GOD REWARDS GOOD AND PUNISHES EVIL.

September 29, 2024.
Twenty-sixth Sunday in Ordinary Time – B.

Readings: Nm 11:25-29; Ps 19:8, 10, 12-13, 14; Jas 5:1-6; Mk9:38-43, 45, 47-48.

“Anyone who gives you a cup of water to drink because you belong to Christ, amen, I say to you, will surely not lose his reward.” (Mark 9:41)

An Estonian proverb says: “Who is good will be rewarded.” A Chinese proverb adds: “Good will be rewarded with good and evil with evil; it is only a matter of time.”

There is a very famous psychological theory that is used in education, mostly as a teaching method. It is about rewards and punishment. It is also well known as operant conditioning. Operant conditioning, sometimes called instrumental conditioning or Skinnerian conditioning, is a learning method that uses rewards and punishment to modify behavior. Through operant conditioning, behavior that is rewarded is likely to be repeated, while behavior that is punished is prone to happen less.

Simply put, it is about provoking the apprentice to value good and achieve it always and flee from evil in all the possible ways. Good is rewarded. Evil is punished.

A great saint, known as Apostle of Charity, St. Luigi Orione made it a calling: "Do good always. Do good to all. Evil, never to anyone." God created us good and therefore wants us to aim at doing good always and everywhere and to everyone. The Lord loves goodness in the heart and actions, but he hates evilness.

Today's first reading and Gospel teach us God's way. He rewards good and punishes evil. On the journey Jesus undertook to Jerusalem that will lead him to the Cross, many lessons are taught by the Lord about true discipleship. After teaching about humility and childlikeness last Sunday, today, he combines two lessons in one. The Lord speaks of the danger of fanatism and the reward awaiting goodness.

The first lesson finds a similitude in the first reading. In the Gospel, the main protagonist is John, with words that are the anthem of fanatics or radical people closed to themselves in their religiosity and seemingly honesty, and jealous of anything that others could do better than them or like them: “Teacher, we saw someone driving out demons in your name, and we tried to prevent him because he does not follow us.” This could be summarized in a simple sentence: Who is not with us or one of us is against. Those who do not do like us, walk with us, or follow our way are our enemies that we should combat. This is radicalism.

In the first reading, it was quite the same reality. When the spirit of Moses was given to the seventy but two who were not at the gathering with them received it as well, the reaction of Joshua the radical disciple of Moses was: “Moses, my lord, stop them.”

Jesus, like Moses, will teach his disciples, and we with them on the danger of fanatism. And their answer was also equal. To Joshua, Moses said: “Are you jealous for my sake? Would that all the people of the Lord were prophets! Would that the Lord might bestow his spirit on them all!” And to John, Jesus replied: “Do not prevent him. There is no one who performs a mighty deed in my name who can at the same time speak ill of me. For whoever is not against us is for us.

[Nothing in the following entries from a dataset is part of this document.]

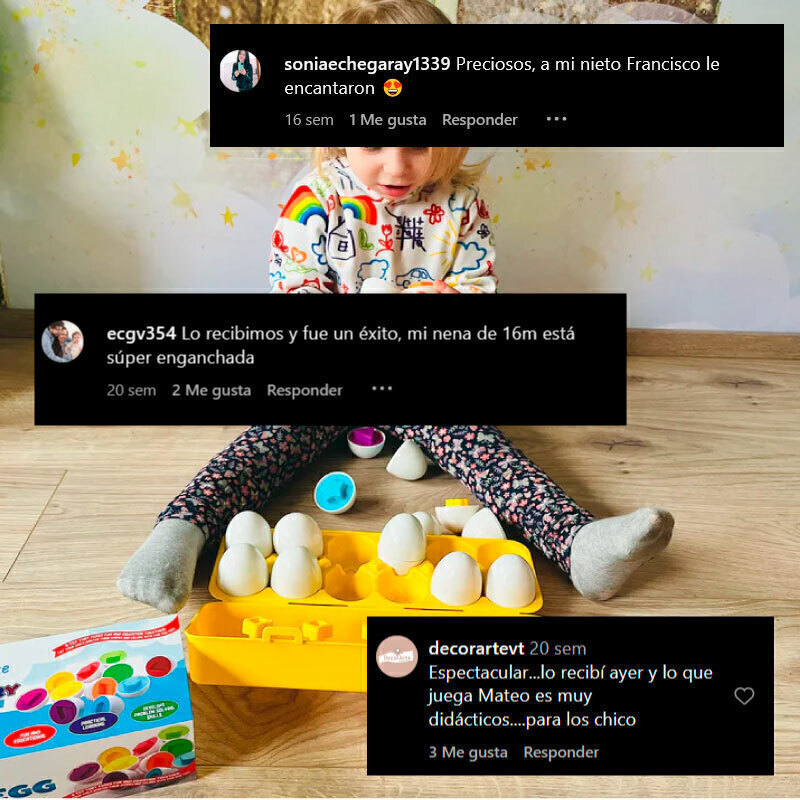Reply to ecgv354's comment via Responder
800x800 pixels.
pos(305,390)
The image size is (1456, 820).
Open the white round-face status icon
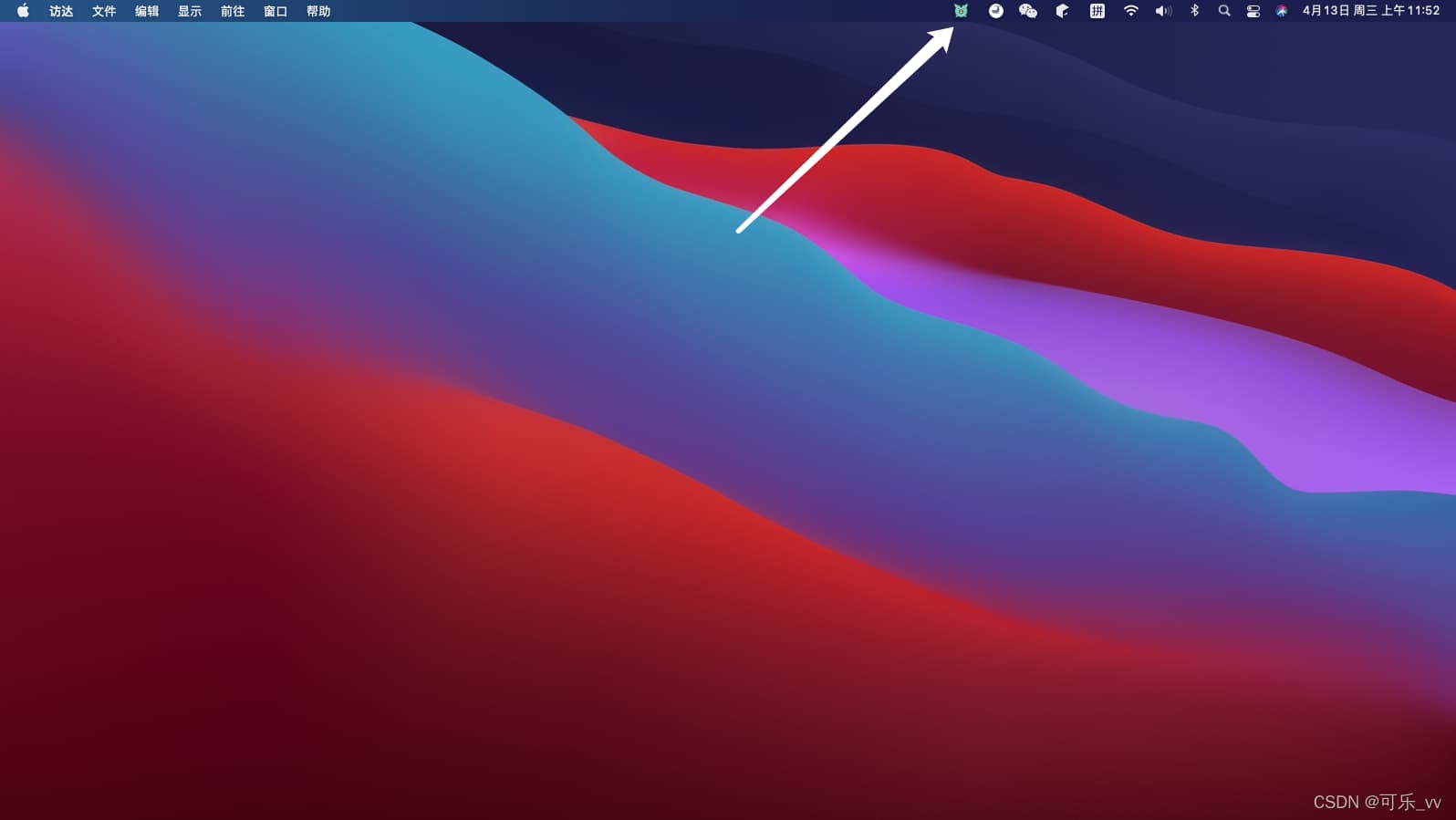995,11
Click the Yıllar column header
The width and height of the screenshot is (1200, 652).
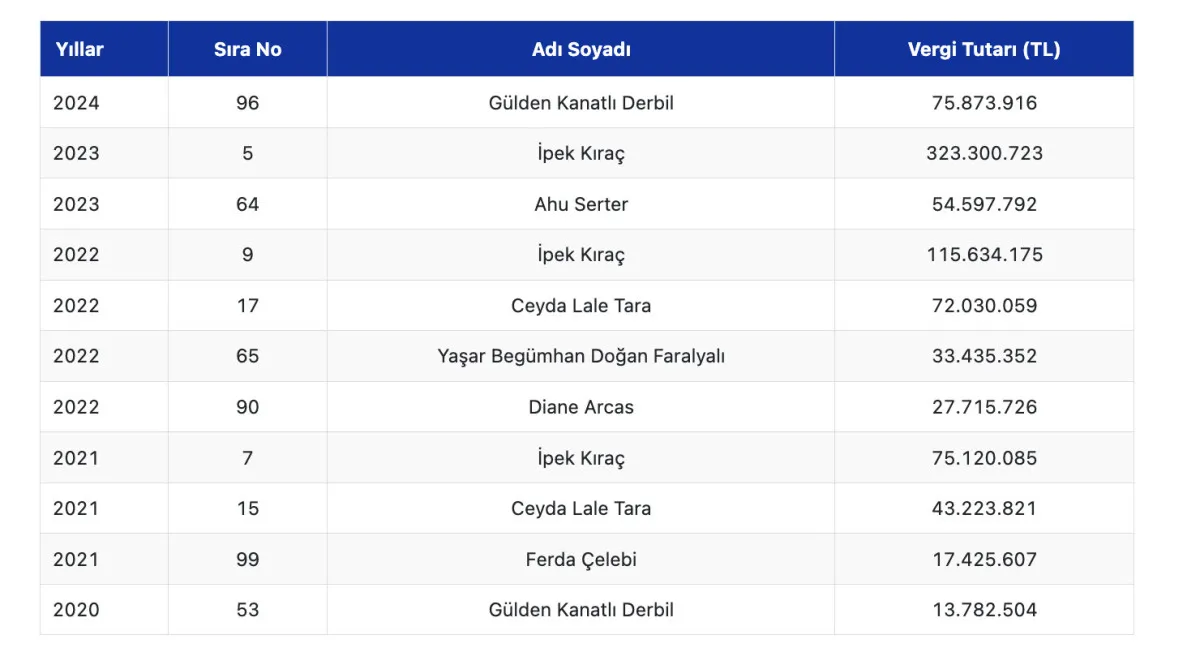(80, 49)
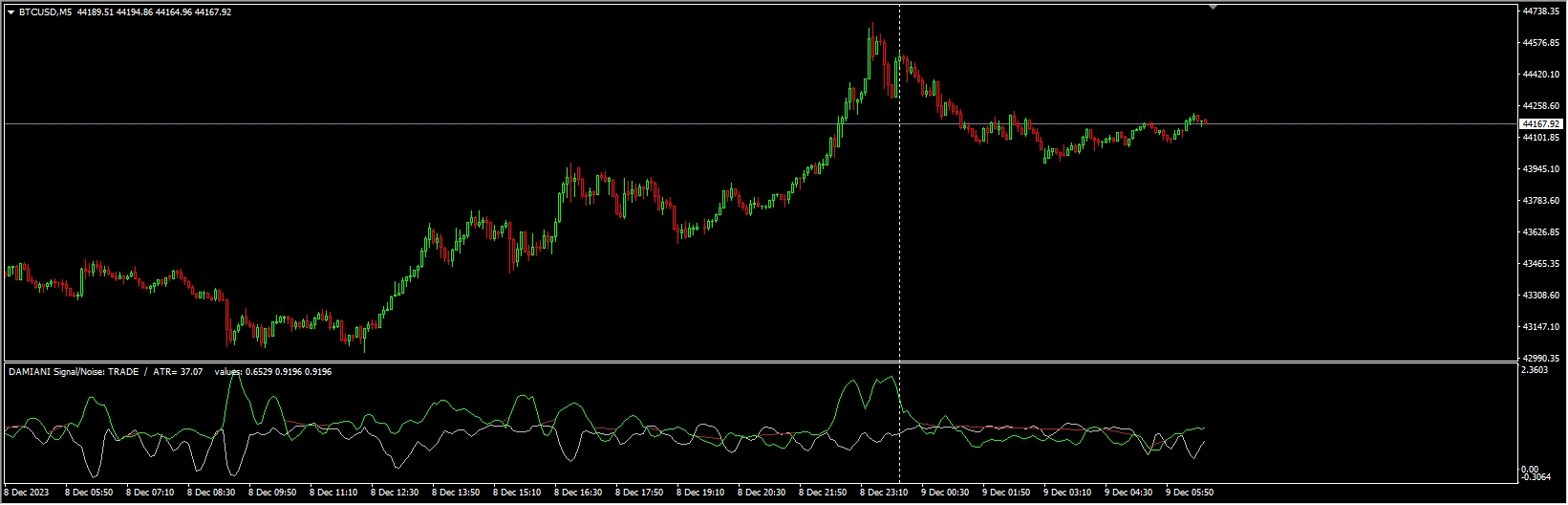Image resolution: width=1568 pixels, height=505 pixels.
Task: Click the 44738.35 price scale label
Action: click(1540, 11)
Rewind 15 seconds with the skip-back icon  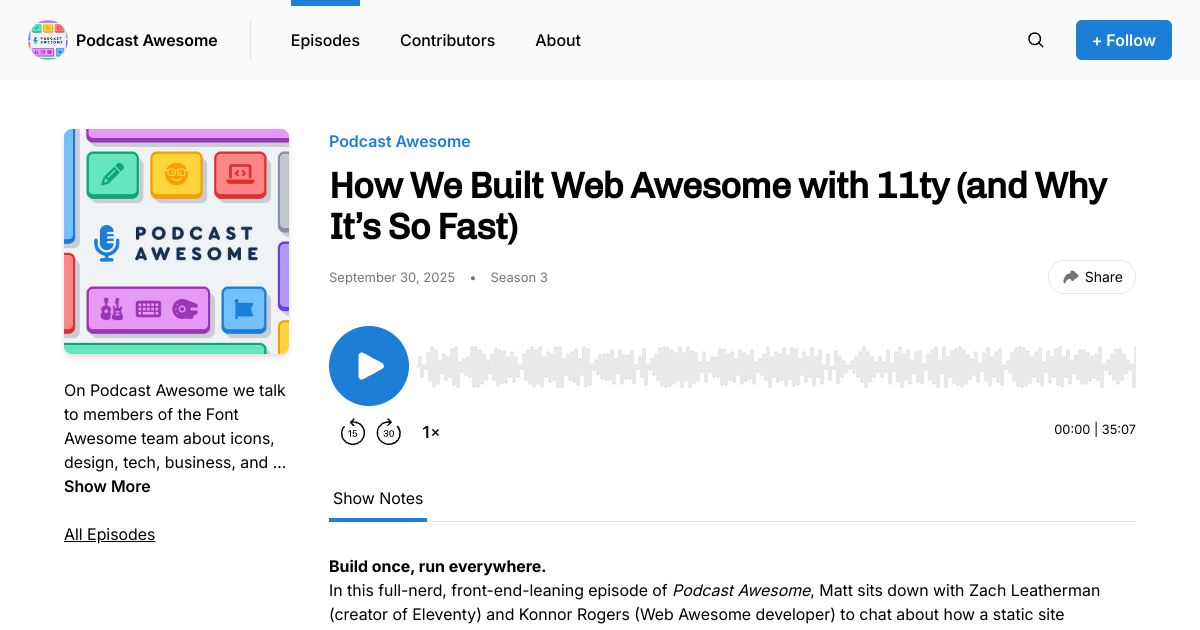tap(353, 432)
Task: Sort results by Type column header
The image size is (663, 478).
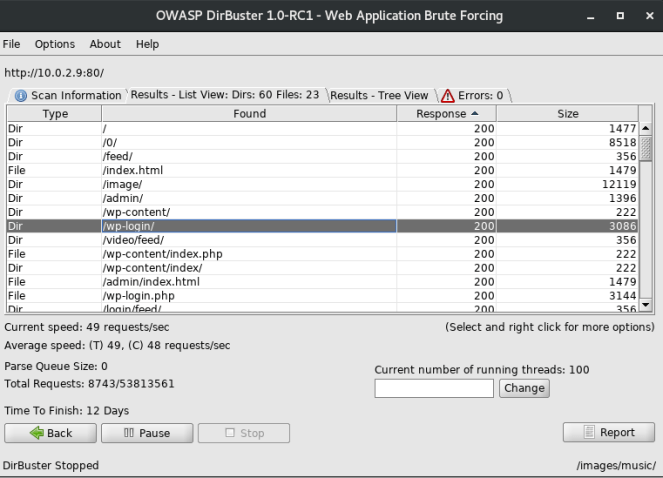Action: pos(55,114)
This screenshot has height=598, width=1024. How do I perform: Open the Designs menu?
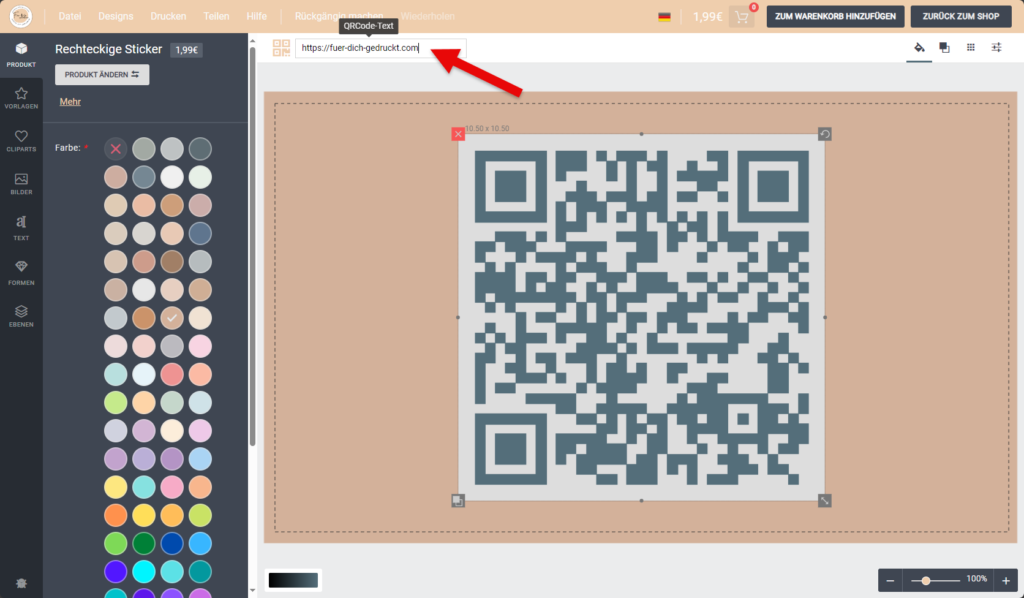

Belonging to the Lord is not a matter of bearing a name: Christian or being a disciple. The first stage of true discipleship is to be able to do like the Lord does, to do good always, to do good to all, and to harm no one.

Many are they, who bear widely written on their front head the name of Christian, but whose lives and actions are in complete opposition with the way of the Lord. While some others don't even come to church, or attend mass only occasionally behave better and live rightly according to the Gospel principles.

Good action is not too much in amplitude or length. It is sometimes in the simple and basic things of life, like giving a cup of water to one who is thirsty, feeding someone in need of food, or clothing the one who is without clothes, visiting a sick or elderly person. To do those things, there is no need for a certificate of belongingness. It just requires a disposition of the heart.

The Lord, in the Gospel, goes further with the second lesson to his disciples, a call to not be an object or cause of scandal. He says: “Whoever causes one of these little ones who believe in me to sin, it would be better for him if a great millstone were put around his neck and he were thrown into the sea." For sure, scandals are obviously to happen. But we Christians, should not lend ourselves to be the cause. There, our belongingness should be felt. Thus, the strong words to cut off and pluck out. A call to dissociate or detach ourselves from evil ways. The Christian life calls for a firm and total detachment from evil and attachment to good. The one we profess and follow is the per excellence good. So, in everything, we should aim at imitating Him.

James will exhort us to make use of all we possess as wealth in going good, otherwise, our possessions will contribute to our loss.

In the end, one uplifting message which is also a calling and a warning, God will reward all our good actions and punish all evil. Every single good we do is like an investment for our future glorification in God.